By the narrowest of margins, Salem manages to return to his cell before the inspector can get there. But, at the last moment, his alibi is ruined in a completely unexpected way.

==Cast==
- Max Von Sydow as Salem
- Trevor Howard as Inspector
- Liv Ullmann as Ester Jenks
- Per Oscarsson as Anton Jenks
- Rupert Davies as Mr. Clemens
- Andrew Keir as Dr. Kemp
- Jim Kennedy as Carl
- Arthur Hewlett as Pop
- Hanne Bork as Emmie
- Gretchen Franklin as Mrs. Hansen
- Bjørn Watt-Boolsen as Mr. Torens
- Lotte Freddie as Britt Torens
- Erik Kühnau as Police doctor

==Production==
Christopher Lee was closely involved with producer Mel Ferrer in developing the film.
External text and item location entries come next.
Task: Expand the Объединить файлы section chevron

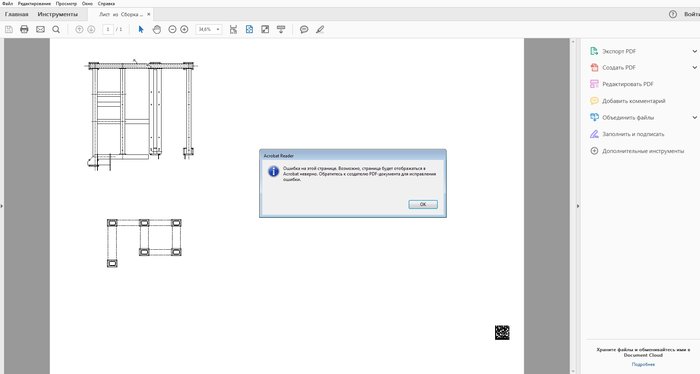Action: pyautogui.click(x=695, y=117)
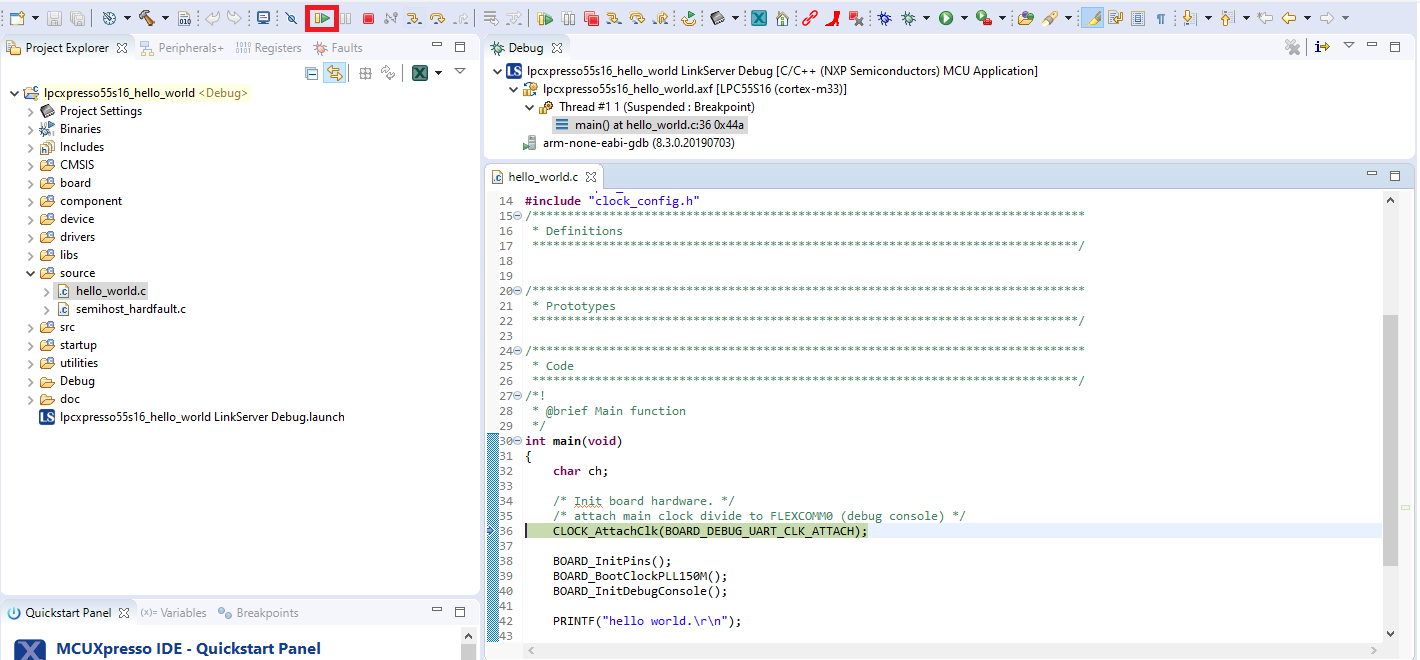Viewport: 1420px width, 660px height.
Task: Click the hammer Build icon
Action: [x=146, y=18]
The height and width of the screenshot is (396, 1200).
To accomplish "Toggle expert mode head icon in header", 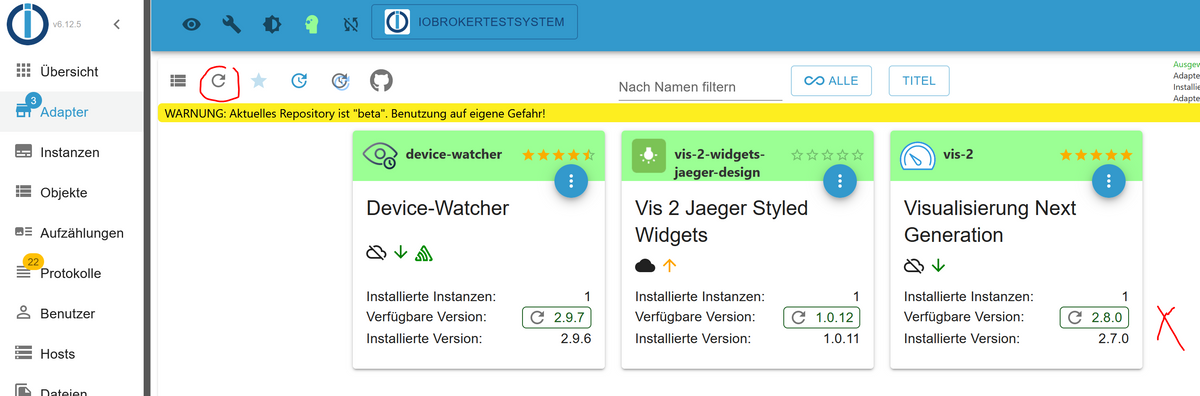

In the 2001 book Christopher Lee as The Authorised Screen History, Jonathan Rigby points out that having "even paid for rewrites, Lee was disagreeably surprised when Max von Sydow was cast as Salem instead."

The film is notable for its unusual score by renowned Hollywood film and TV composer Henry Mancini. The music was arranged for synthesiser, 12 woodwinds, organ, two pianos and two harpsichords, and Mancini achieved an unsettling effect by having one of the harpsichords tuned a quarter-tone flat.

==Release==
The film was released theatrically in North America in 1971 by Universal Marion Corporation (UMC). It was re-released in 1981 under the title Lunatic by 21st Century Film Corporation.

The film is currently available [2025] on DVD and Blu Ray from VCI Entertainment.